Many of the great deals don’t even show up on your radar. Meanwhile, your team is busy going through cold emails filled with enthusiastic entrepreneurs claiming to have the next billion-dollar idea.
Suddenly, almost everyone invests in tech deals, and that means big-name serial entrepreneurs don’t come to you for money – they are flooded with it.
Where can you gain a competitive advantage that will separate you from the crowd? What do you need to do?
You already know the answer: become data-driven.
Technology and data are transforming the way we make investment decisions. The Data-Driven Investor capitalizes on the power of data to pre-filter investment opportunities with superior potential.
Making money is no longer viewed simply as the result of the insightful decision making of geniuses and wizards.

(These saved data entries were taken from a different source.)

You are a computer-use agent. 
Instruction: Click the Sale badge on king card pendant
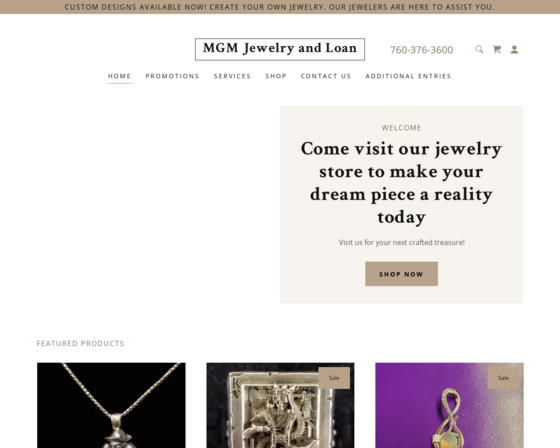point(334,378)
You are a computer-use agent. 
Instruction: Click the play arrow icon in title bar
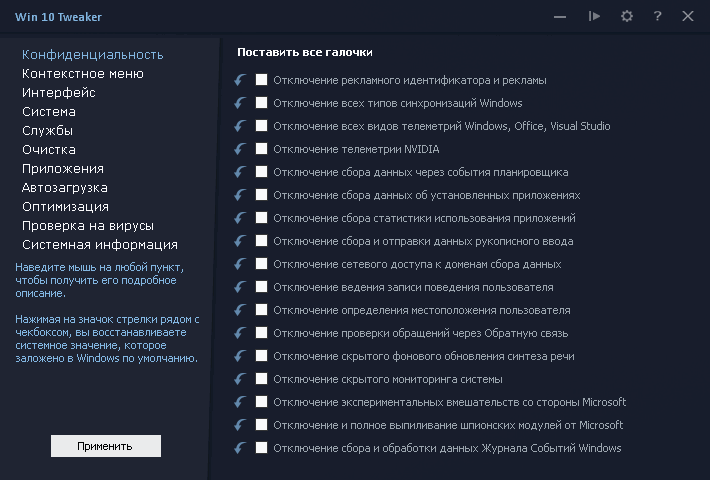click(x=594, y=16)
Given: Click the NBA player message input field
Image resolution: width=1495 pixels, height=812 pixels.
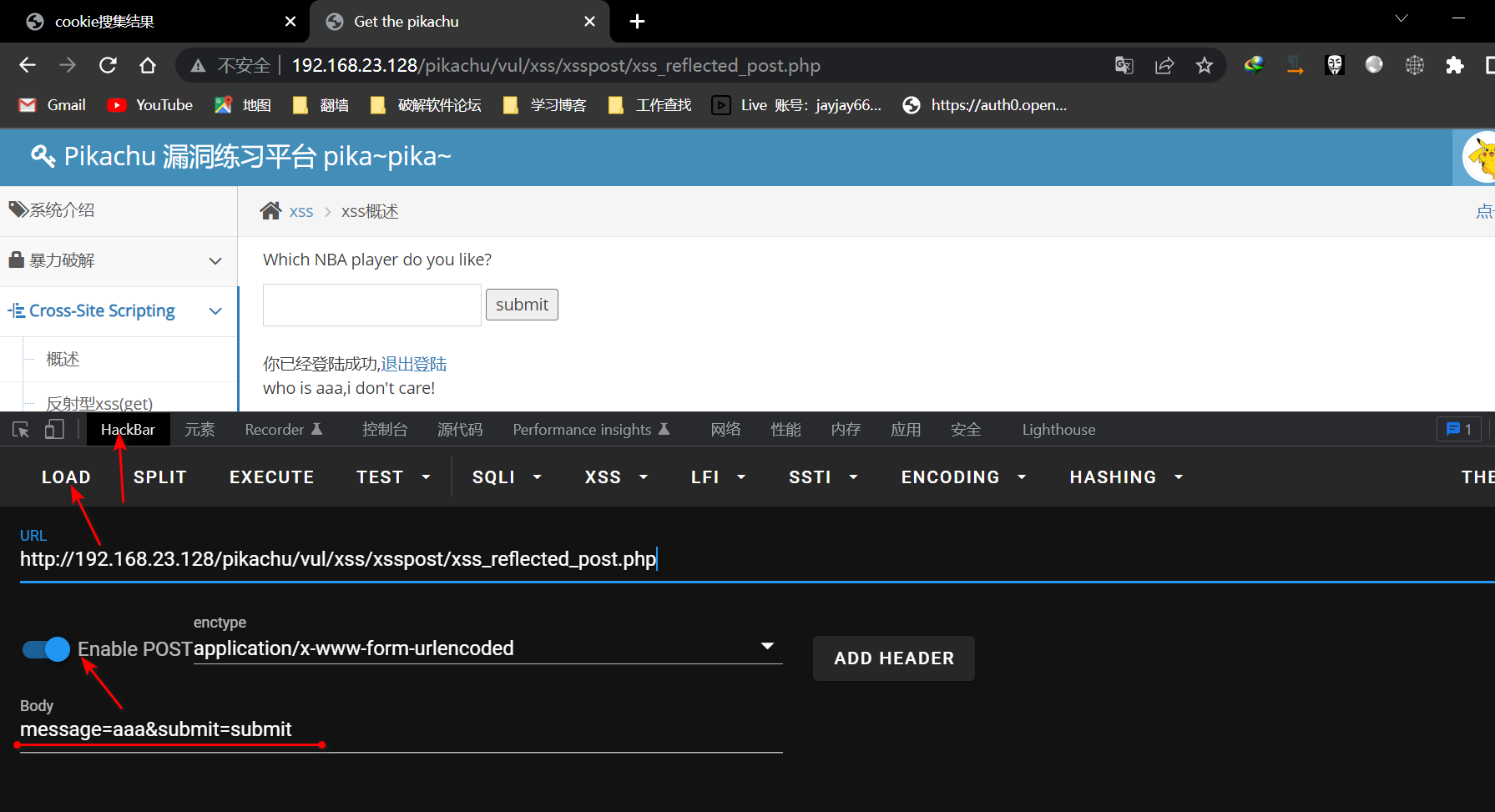Looking at the screenshot, I should tap(371, 305).
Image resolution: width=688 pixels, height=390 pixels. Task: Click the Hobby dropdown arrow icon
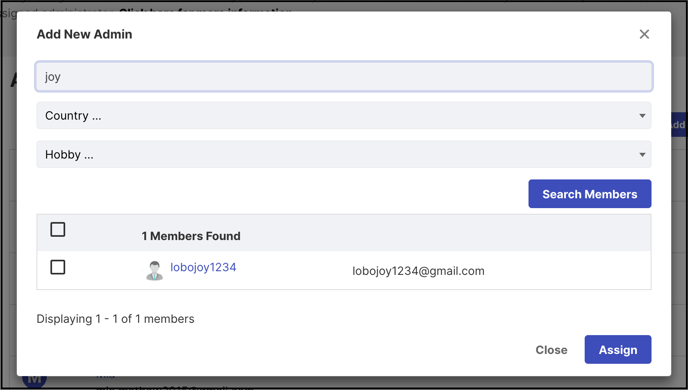tap(642, 154)
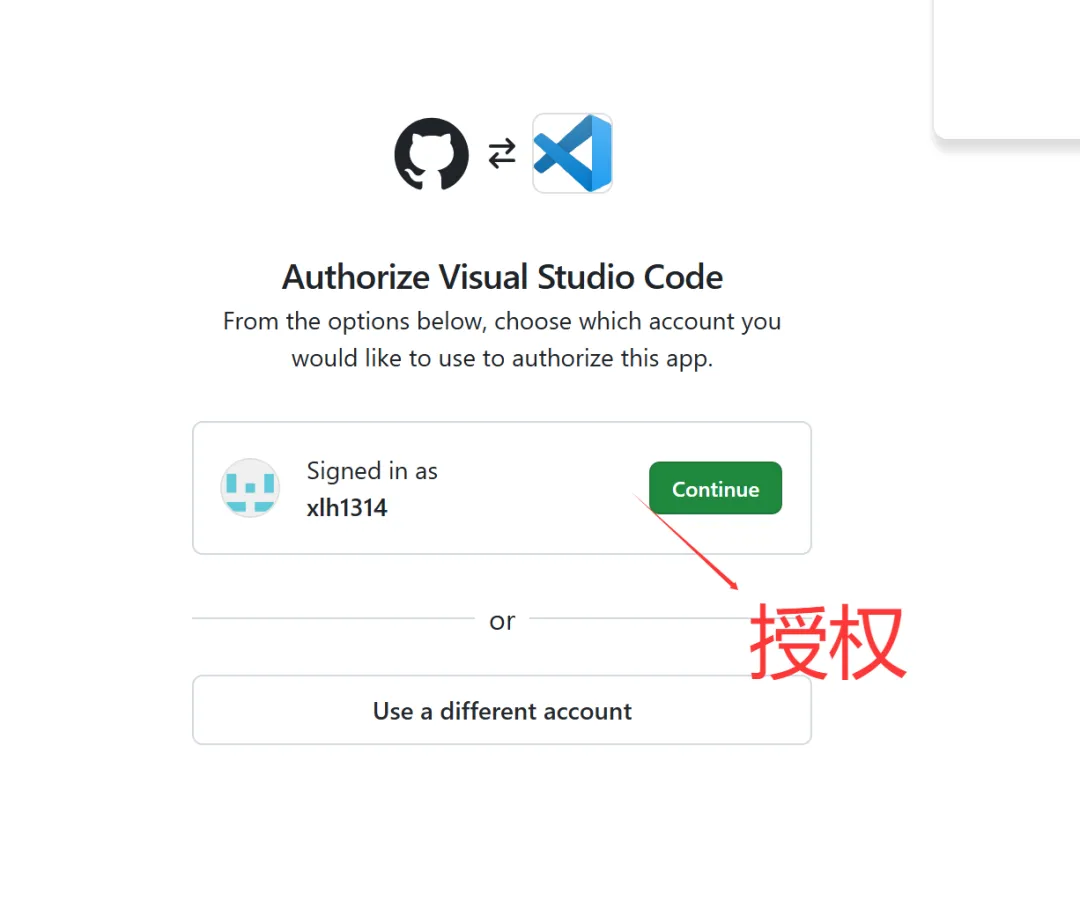
Task: Click the xlh1314 username text
Action: tap(347, 508)
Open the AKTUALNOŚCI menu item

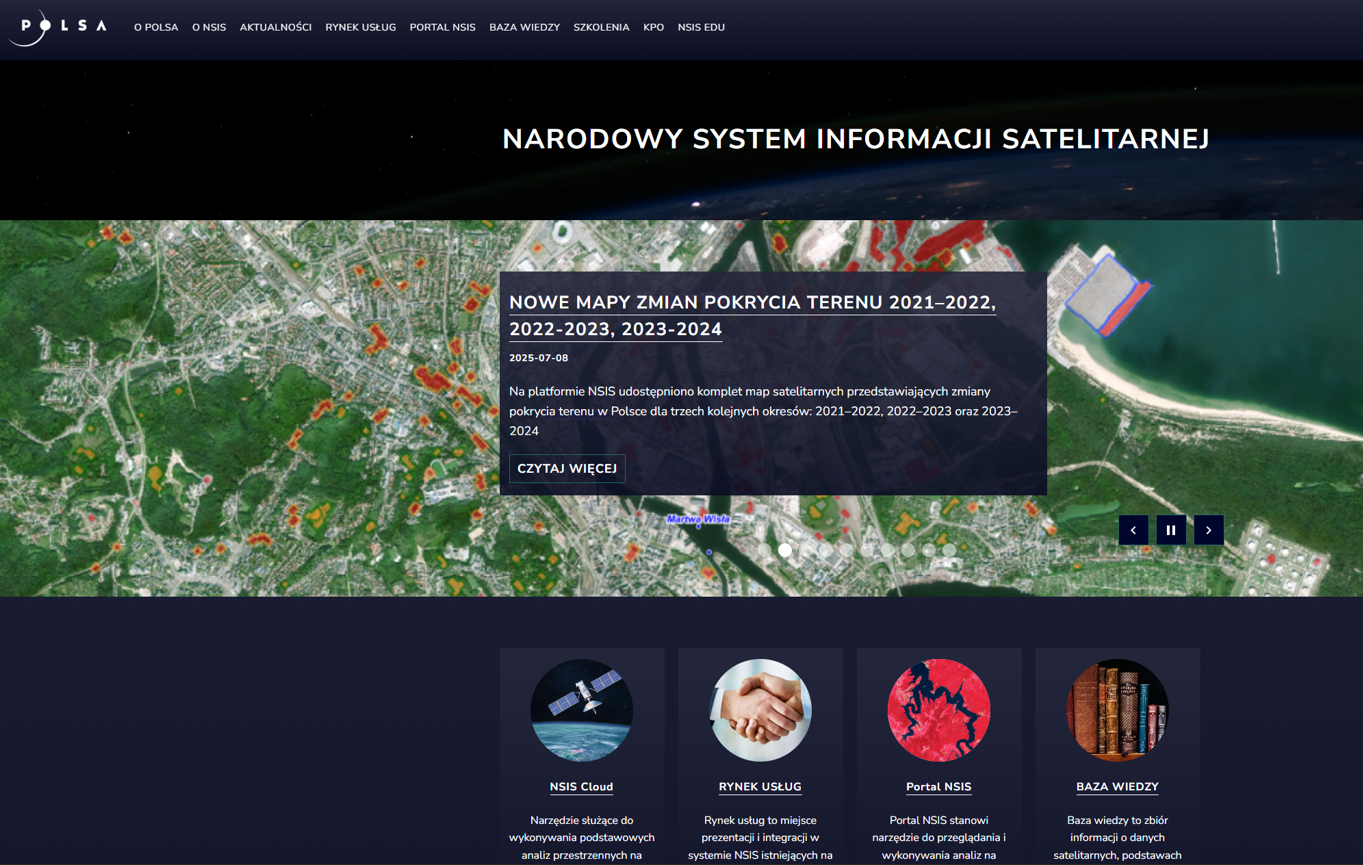point(275,28)

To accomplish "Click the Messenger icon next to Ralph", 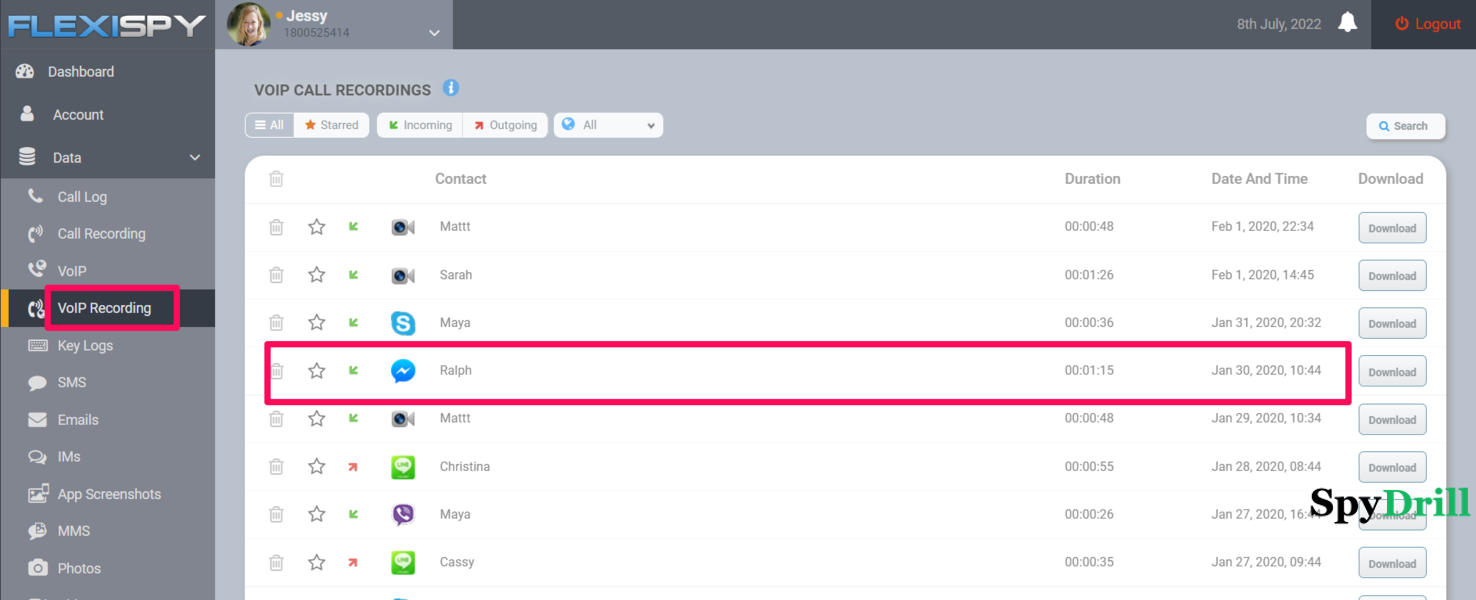I will point(403,371).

Rather, creating returns from tech exits are seen to follow from rigorous research and the use of advanced tools. Investing is becoming increasingly evidence-based. That has important implications for anyone in investing.
While some people feel that investment is more of an art than a science, innovative investors understand that technology is here to help them, rather than replace them. Just as MRIs, CT technology, and various medical diagnostic tools make doctors better, investment algorithms should save investors precious time scanning and pre-filtering opportunities. They could also provide an easy way to check whether those ventures that you’ve already invested in are on track or not.
It is quite evident, at least to most of us, that the winners in 10 years will be data-driven investors who incorporate their experience and intuition with hard data and qualitative research to develop a superior approach to decision making.
When examining the alternative approaches in the market, one can see that a data-driven approach in private equity is very private.
Many leading venture capital firms have their own data analytics tool, but very few, if any, are inclined to share it.
Correlation Ventures, Google Ventures, Kleiner Perkins, Deep Knowledge, Ironstone, E.Ventures, Right-Side Capital, Follow[the]Seed, Signalfire, Ulu Ventures, Y Combinators, WR Hambrecht+Co, and Venture Science are among the venture investing firms that are using algorithms and / or data science as part of their decision making.
Obviously, taking the approach of developing an algorithm or a data science department in-house could be quite a risky endeavour. For most professional investment firms, it would actually make more sense to partner with a firm that is already doing it.
While a minority of these firms will be open to discuss co-investments, most of them typically will not share their methodologies or even consider allowing other firms to use their tools for better investment decisions.
Actually, one of them would be willing to share its algorithm as a service.
Follow[the]Seed, a venture capital firm active in Silicon Valley, Tel Aviv, Sydney, and Beijing, is (at least for the time being) allowing professional investors to use its algorithm to scan investments.
The algorithm, aptly named RavingFans®, is designed to detect products and services that have managed to create a strong emotional connection with their customers. It processes usage data in the product/service, looking for patterns of irrational behaviour—obsessive, compulsive, and addictive behaviour—by a critical mass of users.
It is focused on habitual products and services that we use often, typically on a daily or weekly basis (games, music, social media, eCommerce, food delivery, content, etc.), rather than things we buy or use only once every several months or years (travel, gadgets, etc.)
Virtually all investment firms developing algorithms have a very finite, competitive view of the investment space, and this is why they are not willing to share their algorithms and know-how.
The Raving Fans® open approach is that one can generate much more value by sharing, rather than limiting access to, its platform. Raving Fans believe that there’s a huge attainable market of many funds and professional investors who are interested in deploying such an analytical framework but cannot afford to develop it on their own, and even when they do have the capital, they don’t have the skills and competencies to do so (or the legal authorization to do so, for that matter).
Allowing cooperation and co-investment will open a world of opportunities and allow for a win-win solution.